Wednesday, May 3, 2017

Philosophical, in Philadelphia


 Chaucer directed his wonderful poem Troilus and Criseyde to two of his admired friends: the trilingual poet John Gower and Ralph Strode, a logician from Merton College, Oxford.  He called the one moral Gower and the other philosophical Strode.  The adjectives sound heavy and stilted to us today, perhaps even ironical; but Chaucer meant them as straight and highly complimentary.  It’s rather a pity that philosophical in particular has lost its old juice.  To be philosophical about something these days is to be uncomplaining, pragmatic, or resigned.  In Boethius and other early writers “philosophy” can indeed lead its votaries to an attitude of indifference or even scorn toward many of the things that animate the rat race, but the word itself is true to its noble etymological origins—the love of wisdom.

All this comes to mind because we just spent two days last week at a meeting of the American Philosophical Society in Philadelphia, the city in which Benjamin Franklin and others founded it in 1743.  In its name we have the dignity of the older meaning of the word.  “The first drudgery of settling new colonies is now pretty well over,” Franklin wrote, “and there are many in every province in circumstances that set them at ease, and afford leisure to cultivate the finer arts, and improve the common stock of knowledge.”  The principal purpose of the Society would be to promote “useful” knowledge—particularly the application of new scientific knowledge and technological developments to the advancement of human health, welfare, and general felicity.  Its most obvious antecedent model was the Royal Society of London, founded in 1660; but there were, or soon would be, similar sodalities of the benevolent learned wherever the Enlightenment had taken root.  It was not explicitly a political organization.  But people interested in the betterment of mankind often think, rightly or wrongly, in political terms; and the Society really got going in the 1770s just as our nation really got going.  Among its early luminaries were many of our great Founders, including Adams, Hamilton, Jefferson, Monroe, and Washington.  Thomas Jefferson was actually the president of the Philosophical Society while he was President of the United States. To recall such names is to revel, licitly, in national pride; but it is also a sadly archaeological exercise.  As you catch glimpses of our national leaders today on CNN how many “philosophers” can you count?

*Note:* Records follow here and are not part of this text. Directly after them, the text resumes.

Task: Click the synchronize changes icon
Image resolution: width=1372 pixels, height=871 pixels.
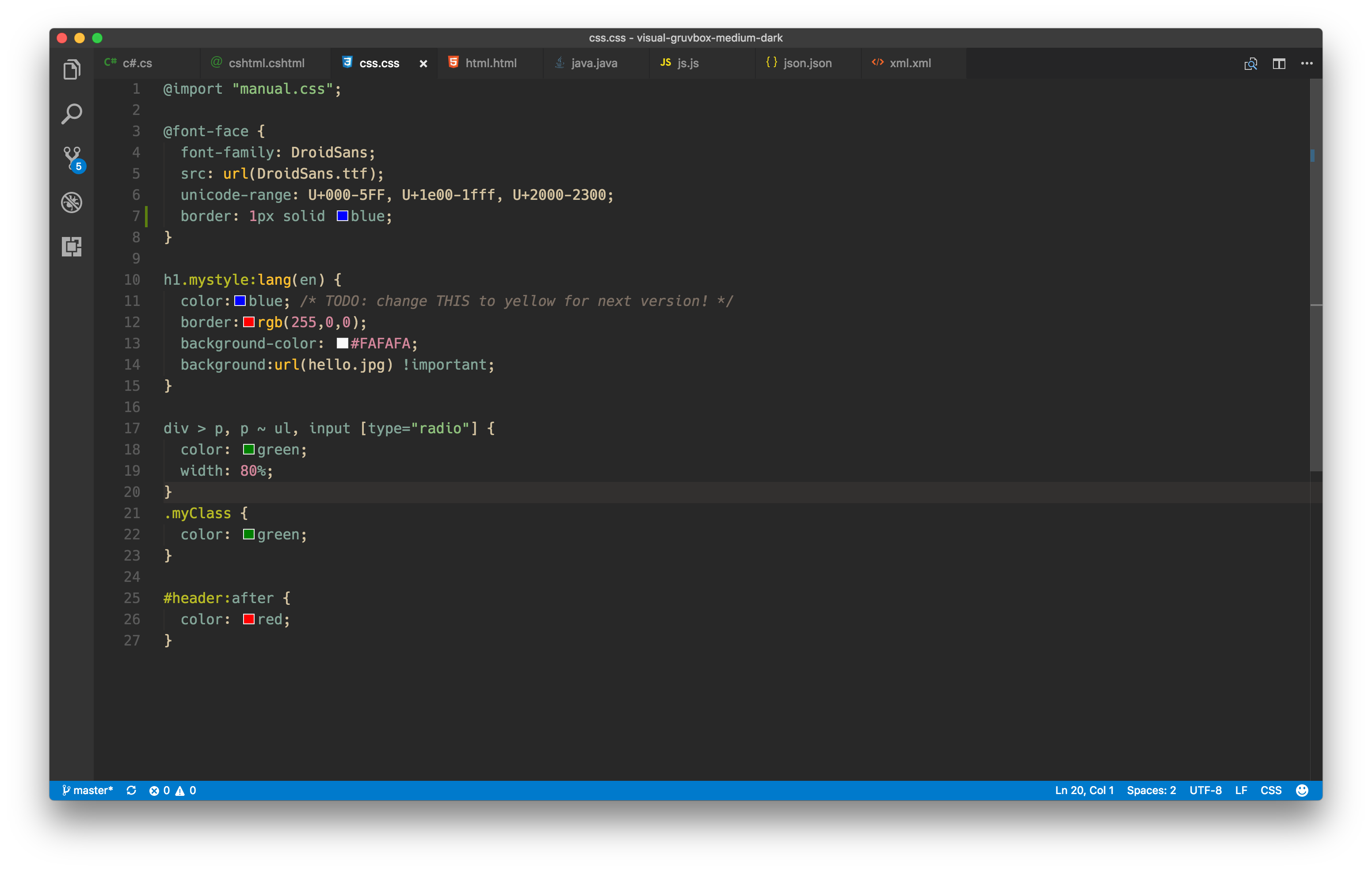Action: (x=131, y=790)
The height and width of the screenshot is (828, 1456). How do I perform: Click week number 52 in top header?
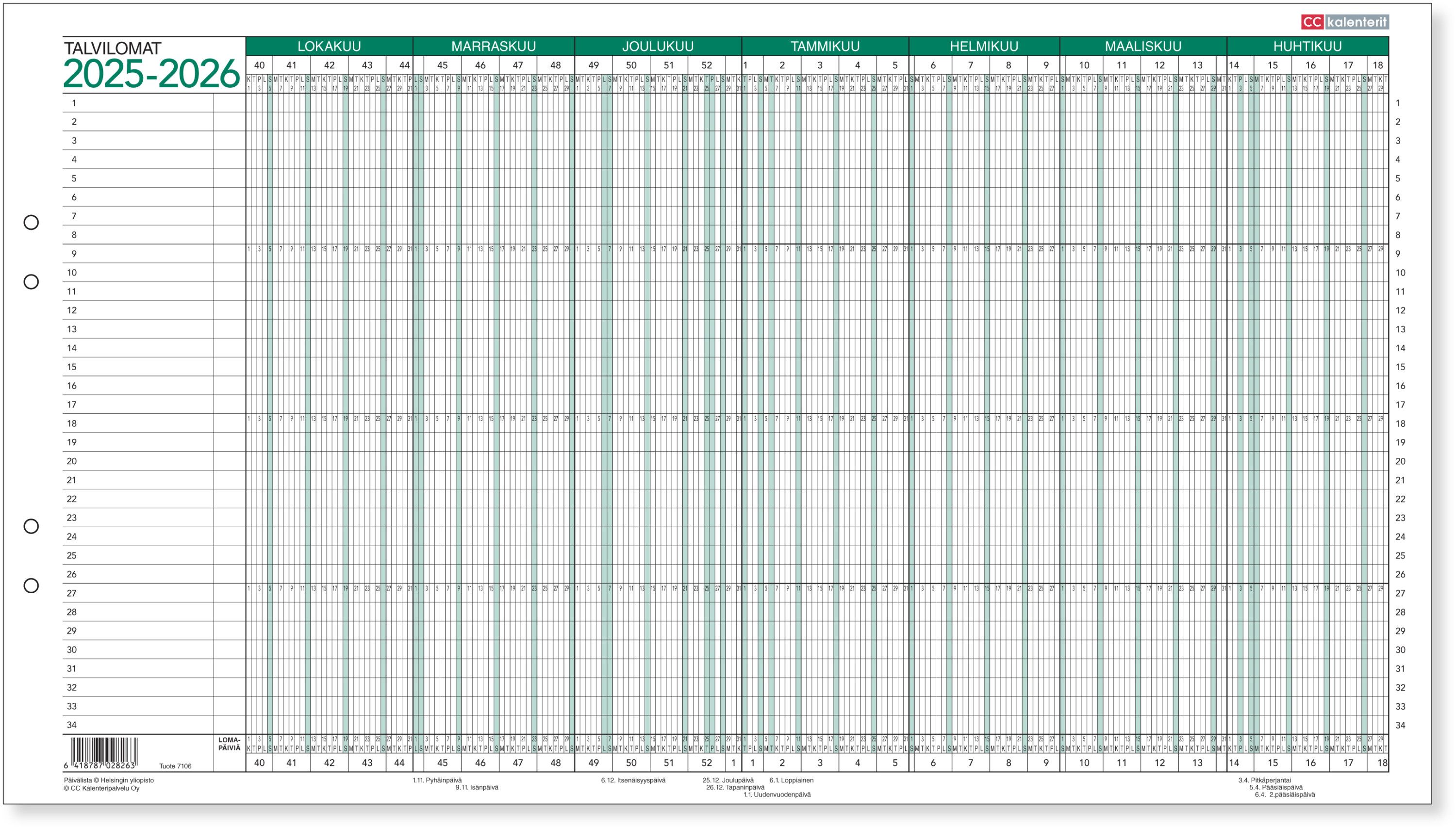[706, 65]
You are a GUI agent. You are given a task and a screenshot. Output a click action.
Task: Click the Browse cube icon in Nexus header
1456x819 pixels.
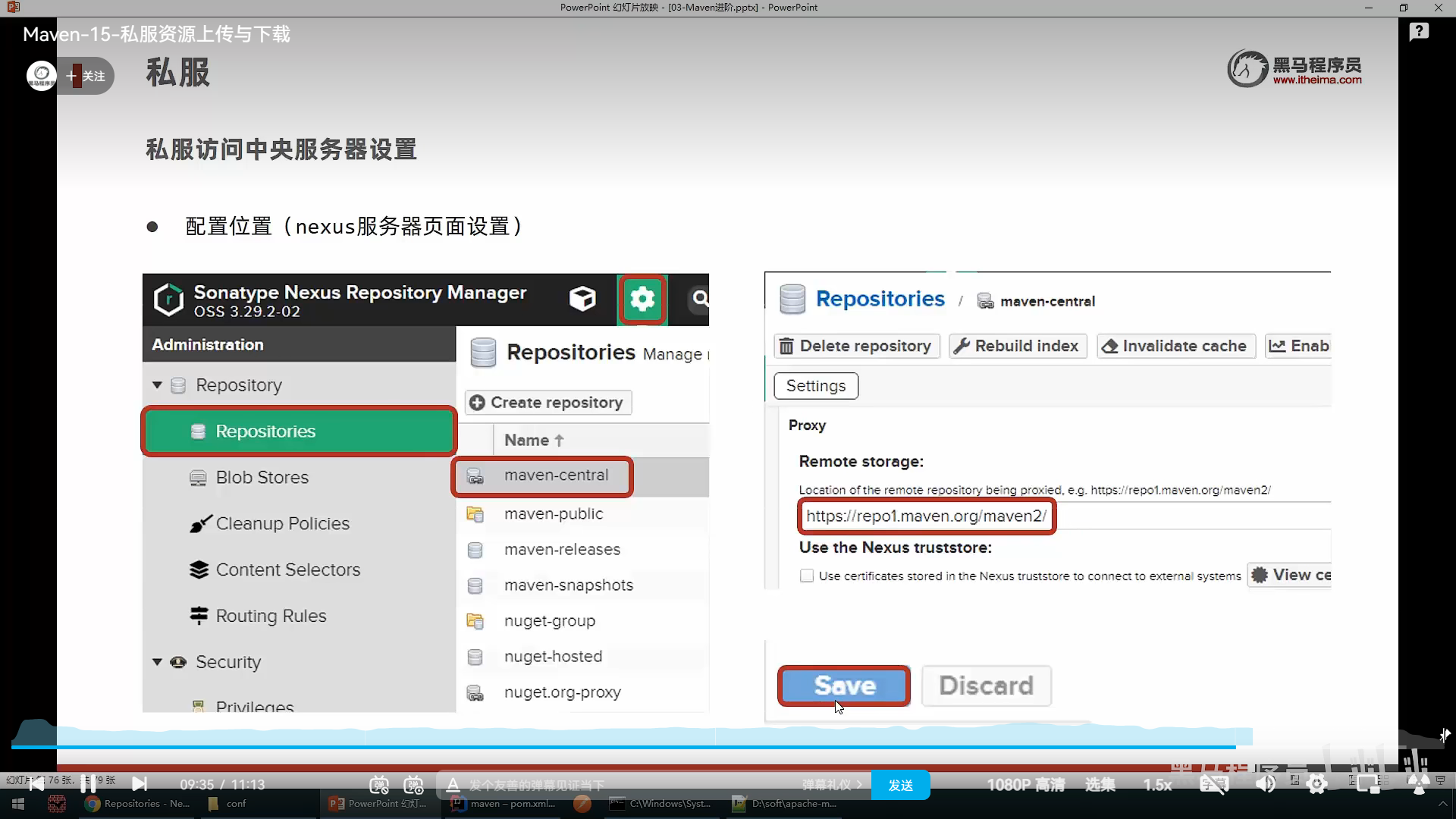(x=582, y=299)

The Society’s grand old buildings are in the historic center of Philadelphia, very near to Independence Hall.  The library is one of the intellectual jewels of the early Republic.  Among its treasures are the original journals of the Lewis and Clark Expedition.  Like many early American intellectuals Jefferson was eclectic in his interests, which included agriculture, history, literature, and archaeology.  Everything about native Americans interested him, particularly Indian languages.  The Enlightenment was an age of great systems, and he and others hoped it might be possible to construct a universal linguistic map, which might deconstruct the Tower of Babel.  To this day the library remains an important world resource for the study of America languages. 

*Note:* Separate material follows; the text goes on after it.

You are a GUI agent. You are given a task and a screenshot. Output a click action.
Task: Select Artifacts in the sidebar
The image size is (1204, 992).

There are of course limits to the traditionalism of an organization dedicated to intellectual progress.  What we are now calling the STEM fields are probably still most thoroughly represented in the membership, but there are also artists, poets, musicians and quite a few humanities professors from fields less obviously “useful” than organic chemistry or applied mathematics.  At the meeting just concluded outgoing president Clyde Barker, an eminent transplant surgeon and medical educator, passed the gavel on to Linda Greenhouse, a prominent journalist and legal expert.  There is an actual gavel, incidentally, though it looks more like a detached door knocker than a hammer.  Naturally, it once was wielded by Jefferson.

 A meeting of the APS consists principally in hearing a series of diverse, carefully prepared learned talks pitched for a diversely learned audience, and then schmoozing about them with interesting people over nibbles.  Two of the themes last week were the growing impact of artificial intelligence on the professions and various aspects of observable climate change.  Sometimes what is observable in the very old tells us important things about the very new.  There are scholar-adventurers who seek out the oldest ice in the world and dendro-chronologists (“tree ring” experts) who wrest from the carcasses of long dead forests information about the here and now.

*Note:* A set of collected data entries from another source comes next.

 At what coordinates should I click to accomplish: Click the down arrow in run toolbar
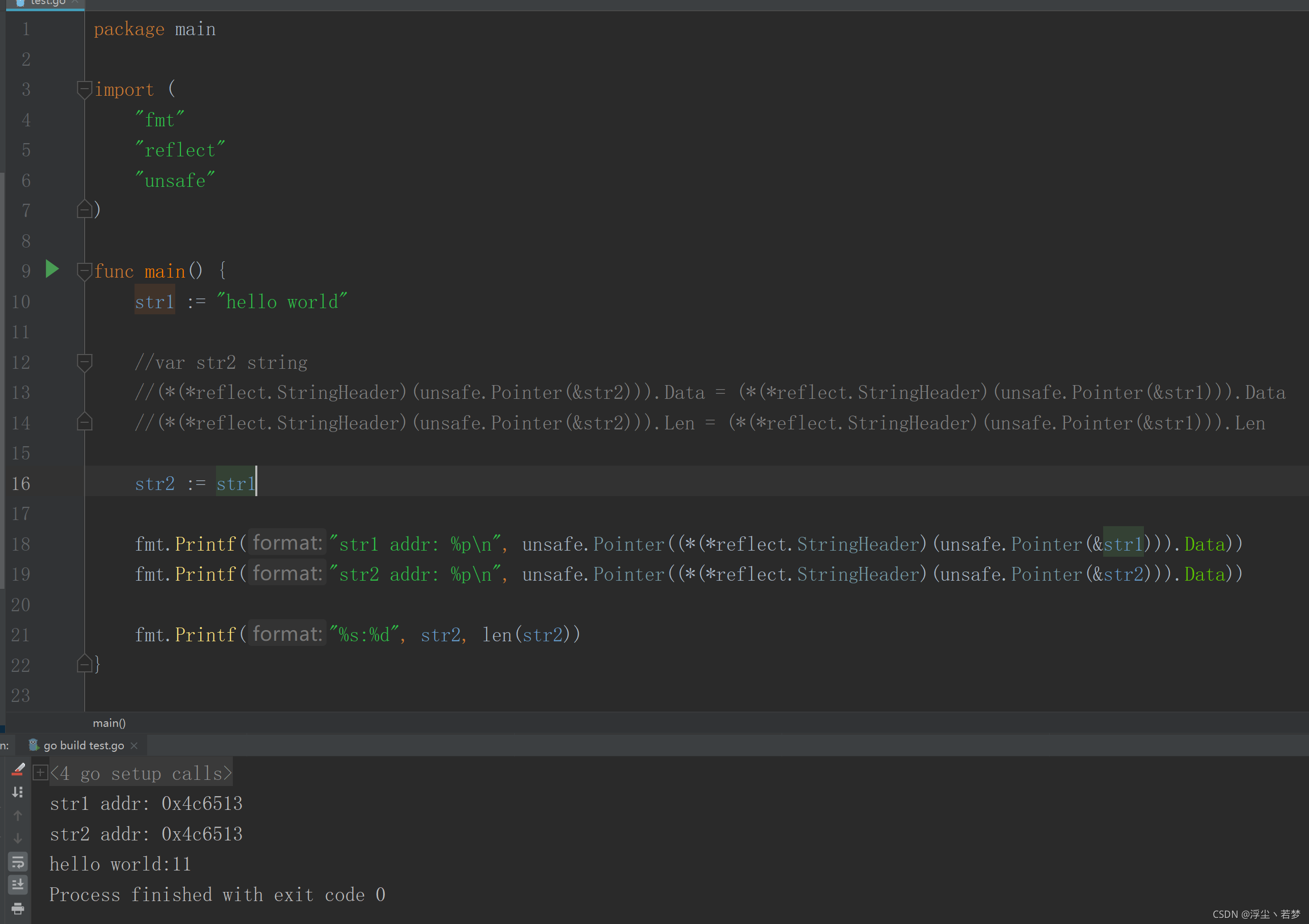18,838
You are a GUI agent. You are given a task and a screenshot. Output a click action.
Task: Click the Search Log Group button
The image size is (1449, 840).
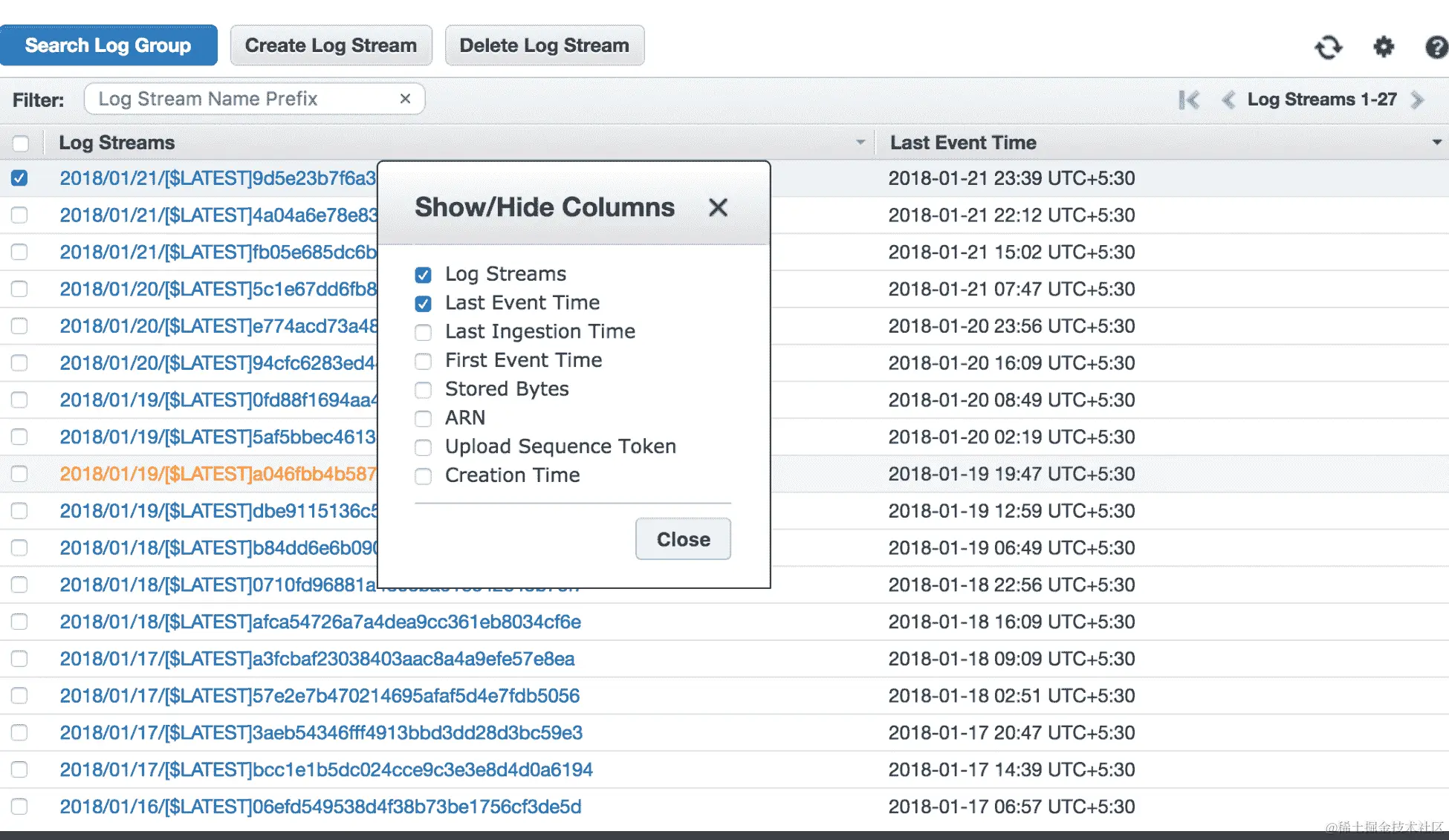108,45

One odd feature of academic life as a university professor is that one is surrounded by great lecturers whose lectures one never hears. By chance I got to hear two dynamic talks by a couple of my own Princeton colleagues—something that I would never get to do under ordinary circumstances.  The astrophysicist David Spergel explained both of Einstein’s relativity theories in six minutes flat, and the Sinologist Martin Kern introduced us to the treasure trove of ancient Chinese bamboo manuscripts recovered from grave sites.  

We returned from our “philosophical” weekend refreshed in mind and body.